Sweet and Tangy Salami Tarts
Serves: 24-30 mini tarts
  • 1 (7 oz) salami, finely diced
  • ¾ cup duck sauce
  • 1 Tablespoon soy sauce
  • 1 Tablespoon vinegar (I used rice vinegar)
  • 1 teaspoon salt
  • 1 teaspoon garlic powder
  • 1 teaspoon onion powder
  • 1 teaspoon hot sauce
  • 24-30 (approximately) round savory Best Select Tarts
  • Best Select sesame seeds, for sprinkling
  1. Preheat oven to 375. Line a baking sheet with parchment paper and set aside.
  2. In a medium bowl, combine salami, duck sauce, soy sauce, vinegar, salt, garlic powder, onion powder and hot sauce. Stir until evenly coated.

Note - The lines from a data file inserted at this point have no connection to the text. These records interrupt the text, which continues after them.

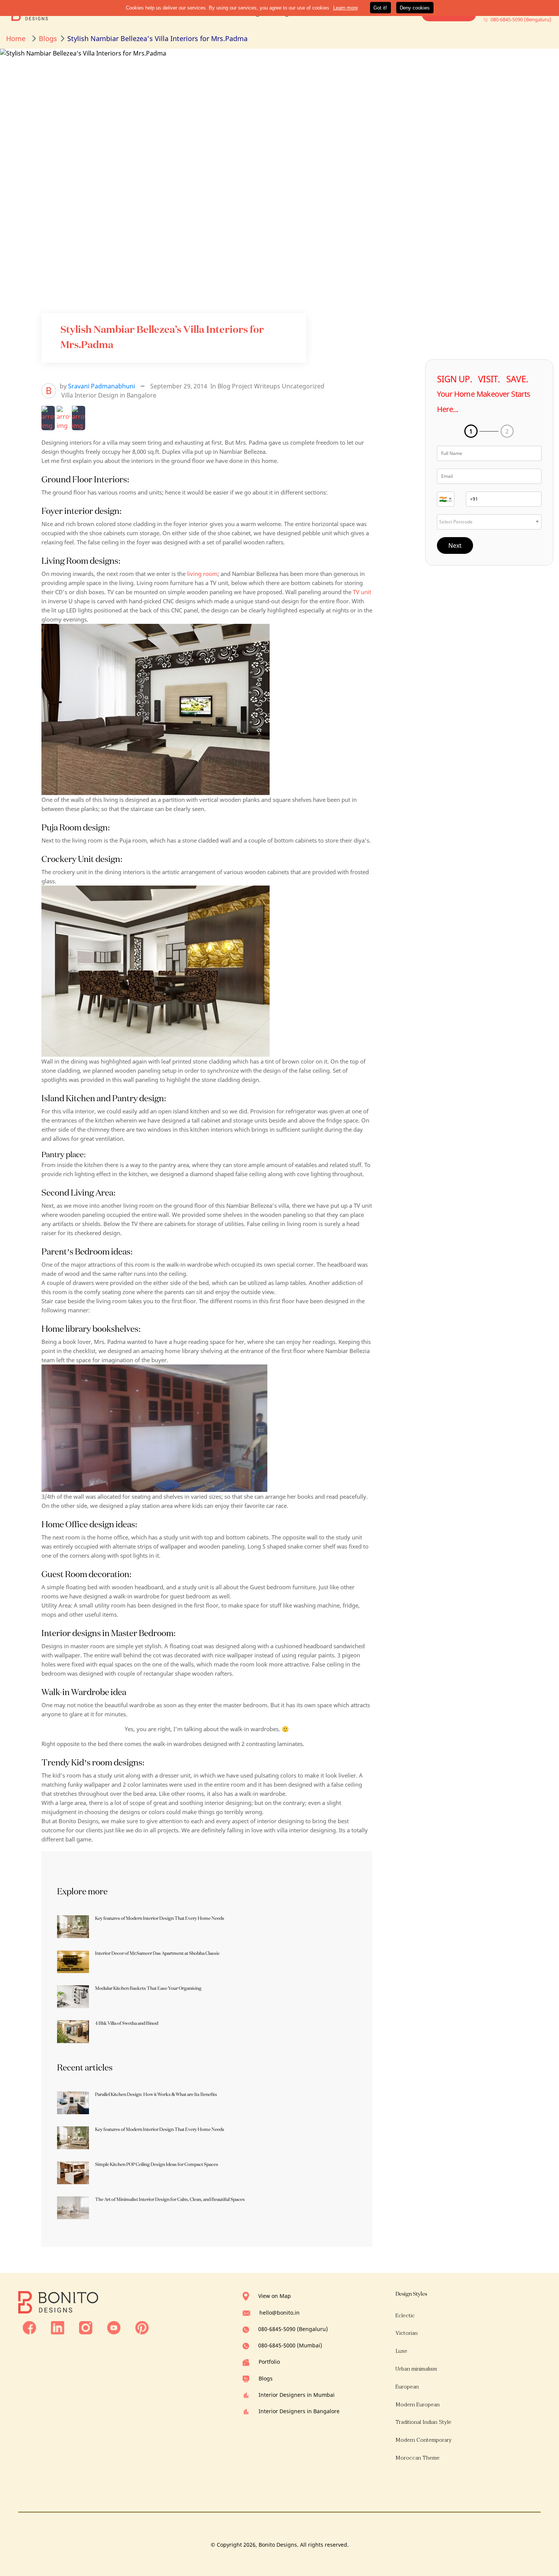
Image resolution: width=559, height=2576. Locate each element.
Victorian (406, 2333)
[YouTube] (114, 2327)
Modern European (417, 2404)
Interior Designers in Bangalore (299, 2411)
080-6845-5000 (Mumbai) (290, 2345)
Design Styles (411, 2293)
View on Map (274, 2295)
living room (202, 573)
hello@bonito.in (279, 2312)
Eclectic (405, 2315)
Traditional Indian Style (423, 2422)
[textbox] (445, 499)
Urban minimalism (416, 2369)
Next (455, 545)
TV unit (362, 592)
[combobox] (445, 499)
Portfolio (269, 2361)
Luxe (401, 2351)
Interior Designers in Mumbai (297, 2394)
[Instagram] (85, 2327)
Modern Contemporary (423, 2440)
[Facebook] (29, 2327)
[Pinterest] (142, 2327)
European (407, 2386)
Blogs (266, 2378)
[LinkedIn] (57, 2327)
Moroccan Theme (417, 2458)
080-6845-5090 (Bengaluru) (293, 2329)
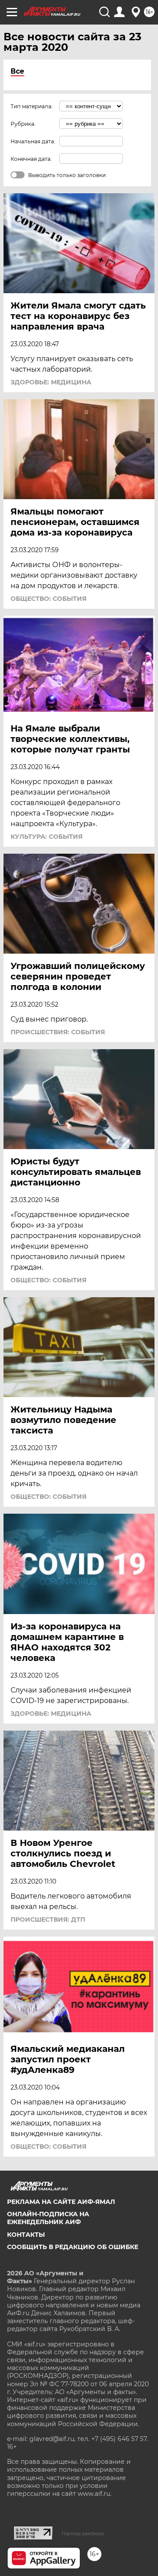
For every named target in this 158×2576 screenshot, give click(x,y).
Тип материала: (32, 106)
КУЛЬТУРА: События (47, 837)
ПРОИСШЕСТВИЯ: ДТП (48, 1919)
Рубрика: (23, 124)
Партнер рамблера (83, 2533)
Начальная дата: (33, 141)
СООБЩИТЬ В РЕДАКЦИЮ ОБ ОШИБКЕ (72, 2247)
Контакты (26, 2235)
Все (17, 71)
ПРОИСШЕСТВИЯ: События (58, 1032)
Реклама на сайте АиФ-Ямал (61, 2202)
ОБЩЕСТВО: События (48, 599)
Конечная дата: (31, 159)
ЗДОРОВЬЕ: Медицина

  3. Fill tart shells until slightly overflowing. Sprinkle with sesame seeds and place on prepared baking sheet. Repeat with remaining shells and filling. (Any leftover filling can be frozen for future use or baked in a small baking dish or ramekin.)
  4. Bake for 15 minutes, until the tops are crispy and caramelized.
Plan Ahead:
  1. These tarts can be frozen in an airtight container. Reheat in a single layer, uncovered, until heated through.